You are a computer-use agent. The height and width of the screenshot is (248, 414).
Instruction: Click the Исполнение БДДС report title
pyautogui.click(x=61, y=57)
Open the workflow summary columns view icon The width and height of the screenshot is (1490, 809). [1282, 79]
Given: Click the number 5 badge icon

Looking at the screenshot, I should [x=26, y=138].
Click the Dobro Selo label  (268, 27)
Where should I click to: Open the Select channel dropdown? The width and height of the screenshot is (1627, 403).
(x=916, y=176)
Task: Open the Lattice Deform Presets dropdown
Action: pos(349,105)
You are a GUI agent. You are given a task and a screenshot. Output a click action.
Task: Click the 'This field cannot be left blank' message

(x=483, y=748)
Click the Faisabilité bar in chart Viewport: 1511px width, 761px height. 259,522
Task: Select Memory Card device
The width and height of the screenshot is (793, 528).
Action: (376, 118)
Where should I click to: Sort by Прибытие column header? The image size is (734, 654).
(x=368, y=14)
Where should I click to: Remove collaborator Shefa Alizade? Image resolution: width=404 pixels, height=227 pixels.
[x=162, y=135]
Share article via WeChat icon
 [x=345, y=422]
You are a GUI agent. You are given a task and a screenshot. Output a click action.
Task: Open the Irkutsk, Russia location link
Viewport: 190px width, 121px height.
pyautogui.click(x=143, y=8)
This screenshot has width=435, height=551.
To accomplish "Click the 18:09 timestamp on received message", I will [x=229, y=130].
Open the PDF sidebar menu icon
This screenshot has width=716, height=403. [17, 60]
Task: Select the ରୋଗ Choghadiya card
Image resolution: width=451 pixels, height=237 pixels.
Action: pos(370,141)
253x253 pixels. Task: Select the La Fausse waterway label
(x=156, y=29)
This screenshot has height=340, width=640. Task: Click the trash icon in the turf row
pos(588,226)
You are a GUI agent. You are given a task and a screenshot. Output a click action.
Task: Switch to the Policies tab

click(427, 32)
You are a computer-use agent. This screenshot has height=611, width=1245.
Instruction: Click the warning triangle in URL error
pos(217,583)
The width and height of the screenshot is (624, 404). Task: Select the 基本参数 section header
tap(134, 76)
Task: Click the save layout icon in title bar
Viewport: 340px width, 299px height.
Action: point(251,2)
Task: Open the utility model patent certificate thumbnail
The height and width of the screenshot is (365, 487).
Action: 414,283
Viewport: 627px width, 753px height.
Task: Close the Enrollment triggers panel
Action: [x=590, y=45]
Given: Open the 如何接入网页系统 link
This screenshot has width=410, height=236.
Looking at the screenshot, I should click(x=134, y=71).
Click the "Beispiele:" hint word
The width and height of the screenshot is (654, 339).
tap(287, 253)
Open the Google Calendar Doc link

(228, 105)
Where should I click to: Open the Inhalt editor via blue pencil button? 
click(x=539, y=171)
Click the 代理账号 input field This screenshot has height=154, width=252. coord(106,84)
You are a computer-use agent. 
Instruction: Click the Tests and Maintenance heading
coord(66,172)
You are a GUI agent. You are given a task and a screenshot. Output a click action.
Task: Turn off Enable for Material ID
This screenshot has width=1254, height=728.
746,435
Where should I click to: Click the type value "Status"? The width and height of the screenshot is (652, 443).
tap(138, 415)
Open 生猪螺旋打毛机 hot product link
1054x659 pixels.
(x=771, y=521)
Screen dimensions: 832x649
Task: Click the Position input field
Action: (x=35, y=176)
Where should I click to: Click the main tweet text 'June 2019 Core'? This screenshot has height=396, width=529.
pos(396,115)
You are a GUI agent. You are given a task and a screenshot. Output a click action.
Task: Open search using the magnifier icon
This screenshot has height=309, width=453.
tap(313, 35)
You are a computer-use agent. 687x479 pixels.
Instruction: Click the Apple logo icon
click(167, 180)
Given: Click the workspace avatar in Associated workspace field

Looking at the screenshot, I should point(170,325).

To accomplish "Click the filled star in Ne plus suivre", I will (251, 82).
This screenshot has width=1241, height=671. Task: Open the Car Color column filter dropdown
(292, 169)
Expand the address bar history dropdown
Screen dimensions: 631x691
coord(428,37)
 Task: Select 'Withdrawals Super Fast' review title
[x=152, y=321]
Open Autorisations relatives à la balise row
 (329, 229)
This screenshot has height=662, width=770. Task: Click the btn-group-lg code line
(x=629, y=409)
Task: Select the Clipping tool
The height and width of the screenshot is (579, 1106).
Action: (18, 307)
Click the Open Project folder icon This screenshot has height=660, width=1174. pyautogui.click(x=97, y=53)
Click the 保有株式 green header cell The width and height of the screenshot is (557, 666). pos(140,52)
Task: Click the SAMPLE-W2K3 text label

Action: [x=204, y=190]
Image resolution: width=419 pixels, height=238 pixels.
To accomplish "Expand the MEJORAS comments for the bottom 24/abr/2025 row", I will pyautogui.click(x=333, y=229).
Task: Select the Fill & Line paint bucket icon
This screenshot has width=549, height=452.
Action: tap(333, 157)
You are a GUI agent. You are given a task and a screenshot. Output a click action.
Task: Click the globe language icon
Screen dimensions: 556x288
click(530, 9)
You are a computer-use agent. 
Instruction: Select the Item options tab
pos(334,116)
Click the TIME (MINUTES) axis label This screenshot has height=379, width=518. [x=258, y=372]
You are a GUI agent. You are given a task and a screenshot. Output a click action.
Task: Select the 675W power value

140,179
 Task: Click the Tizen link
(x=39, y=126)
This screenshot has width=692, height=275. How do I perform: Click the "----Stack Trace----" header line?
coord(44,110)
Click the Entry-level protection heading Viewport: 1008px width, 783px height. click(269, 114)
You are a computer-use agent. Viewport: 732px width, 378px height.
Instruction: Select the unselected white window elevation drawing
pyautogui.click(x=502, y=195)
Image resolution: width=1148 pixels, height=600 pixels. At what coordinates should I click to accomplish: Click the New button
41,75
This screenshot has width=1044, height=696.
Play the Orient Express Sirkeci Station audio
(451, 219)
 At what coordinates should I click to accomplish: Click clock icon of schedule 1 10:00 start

**About this exercise**. The full listing should be output exactly, line for line.

**The completed task**.
You are a computer-use agent. The height and width of the screenshot is (248, 414).
Instruction: Click the Исполнение БДДС report title
pyautogui.click(x=61, y=57)
Open the workflow summary columns view icon The width and height of the screenshot is (1490, 809). [1282, 79]
Given: Click the number 5 badge icon

Looking at the screenshot, I should [x=26, y=138].
Click the Dobro Selo label  (268, 27)
Where should I click to: Open the Select channel dropdown? The width and height of the screenshot is (1627, 403).
(x=916, y=176)
Task: Open the Lattice Deform Presets dropdown
Action: pos(349,105)
You are a GUI agent. You are given a task and a screenshot. Output a click action.
Task: Click the 'This field cannot be left blank' message

(x=483, y=748)
Click the Faisabilité bar in chart Viewport: 1511px width, 761px height. 259,522
Task: Select Memory Card device
The width and height of the screenshot is (793, 528).
Action: (376, 118)
Where should I click to: Sort by Прибытие column header? The image size is (734, 654).
(x=368, y=14)
Where should I click to: Remove collaborator Shefa Alizade? Image resolution: width=404 pixels, height=227 pixels.
[x=162, y=135]
Share article via WeChat icon
 [x=345, y=422]
You are a GUI agent. You are given a task and a screenshot. Output a click action.
Task: Open the Irkutsk, Russia location link
Viewport: 190px width, 121px height.
pyautogui.click(x=143, y=8)
This screenshot has width=435, height=551.
To accomplish "Click the 18:09 timestamp on received message", I will [x=229, y=130].
Open the PDF sidebar menu icon
This screenshot has width=716, height=403. [17, 60]
Task: Select the ରୋଗ Choghadiya card
Image resolution: width=451 pixels, height=237 pixels.
Action: pos(370,141)
253x253 pixels. Task: Select the La Fausse waterway label
(x=156, y=29)
This screenshot has height=340, width=640. Task: Click the trash icon in the turf row
pos(588,226)
You are a GUI agent. You are given a task and a screenshot. Output a click action.
Task: Switch to the Policies tab

click(427, 32)
You are a computer-use agent. This screenshot has height=611, width=1245.
Instruction: Click the warning triangle in URL error
pos(217,583)
The width and height of the screenshot is (624, 404). Task: Select the 基本参数 section header
tap(134, 76)
Task: Click the save layout icon in title bar
Viewport: 340px width, 299px height.
Action: point(251,2)
Task: Open the utility model patent certificate thumbnail
The height and width of the screenshot is (365, 487).
Action: 414,283
Viewport: 627px width, 753px height.
Task: Close the Enrollment triggers panel
Action: [x=590, y=45]
Given: Open the 如何接入网页系统 link
This screenshot has width=410, height=236.
Looking at the screenshot, I should click(x=134, y=71).
Click the "Beispiele:" hint word
The width and height of the screenshot is (654, 339).
tap(287, 253)
Open the Google Calendar Doc link

(228, 105)
Where should I click to: Open the Inhalt editor via blue pencil button? 
click(x=539, y=171)
Click the 代理账号 input field This screenshot has height=154, width=252. coord(106,84)
You are a computer-use agent. 
Instruction: Click the Tests and Maintenance heading
coord(66,172)
You are a GUI agent. You are given a task and a screenshot. Output a click action.
Task: Turn off Enable for Material ID
This screenshot has width=1254, height=728.
746,435
Where should I click to: Click the type value "Status"? The width and height of the screenshot is (652, 443).
tap(138, 415)
Open 生猪螺旋打毛机 hot product link
1054x659 pixels.
(x=771, y=521)
Screen dimensions: 832x649
Task: Click the Position input field
Action: (x=35, y=176)
Where should I click to: Click the main tweet text 'June 2019 Core'? This screenshot has height=396, width=529.
pos(396,115)
You are a GUI agent. You are given a task and a screenshot. Output a click action.
Task: Open search using the magnifier icon
This screenshot has height=309, width=453.
tap(313, 35)
You are a computer-use agent. 687x479 pixels.
Instruction: Click the Apple logo icon
click(167, 180)
Given: Click the workspace avatar in Associated workspace field

Looking at the screenshot, I should point(170,325).

To accomplish "Click the filled star in Ne plus suivre", I will (251, 82).
This screenshot has width=1241, height=671. Task: Open the Car Color column filter dropdown
(292, 169)
Expand the address bar history dropdown
Screen dimensions: 631x691
coord(428,37)
 Task: Select 'Withdrawals Super Fast' review title
[x=152, y=321]
Open Autorisations relatives à la balise row
 (329, 229)
This screenshot has height=662, width=770. Task: Click the btn-group-lg code line
(x=629, y=409)
Task: Select the Clipping tool
The height and width of the screenshot is (579, 1106).
Action: (18, 307)
Click the Open Project folder icon This screenshot has height=660, width=1174. pyautogui.click(x=97, y=53)
Click the 保有株式 green header cell The width and height of the screenshot is (557, 666). pos(140,52)
Task: Click the SAMPLE-W2K3 text label

Action: [x=204, y=190]
Image resolution: width=419 pixels, height=238 pixels.
To accomplish "Expand the MEJORAS comments for the bottom 24/abr/2025 row", I will pyautogui.click(x=333, y=229).
Task: Select the Fill & Line paint bucket icon
This screenshot has width=549, height=452.
Action: tap(333, 157)
You are a GUI agent. You are given a task and a screenshot. Output a click action.
Task: Click the globe language icon
Screen dimensions: 556x288
click(530, 9)
You are a computer-use agent. 
Instruction: Select the Item options tab
pos(334,116)
Click the TIME (MINUTES) axis label This screenshot has height=379, width=518. [x=258, y=372]
You are a GUI agent. You are given a task and a screenshot. Output a click action.
Task: Select the 675W power value

140,179
 Task: Click the Tizen link
(x=39, y=126)
This screenshot has width=692, height=275. How do I perform: Click the "----Stack Trace----" header line?
coord(44,110)
Click the Entry-level protection heading Viewport: 1008px width, 783px height. click(269, 114)
You are a computer-use agent. Viewport: 732px width, 378px height.
Instruction: Select the unselected white window elevation drawing
pyautogui.click(x=502, y=195)
Image resolution: width=1148 pixels, height=600 pixels. At what coordinates should I click to accomplish: Click the New button
41,75
This screenshot has width=1044, height=696.
Play the Orient Express Sirkeci Station audio
(451, 219)
 At what coordinates should I click to accomplish: Click clock icon of schedule 1 10:00 start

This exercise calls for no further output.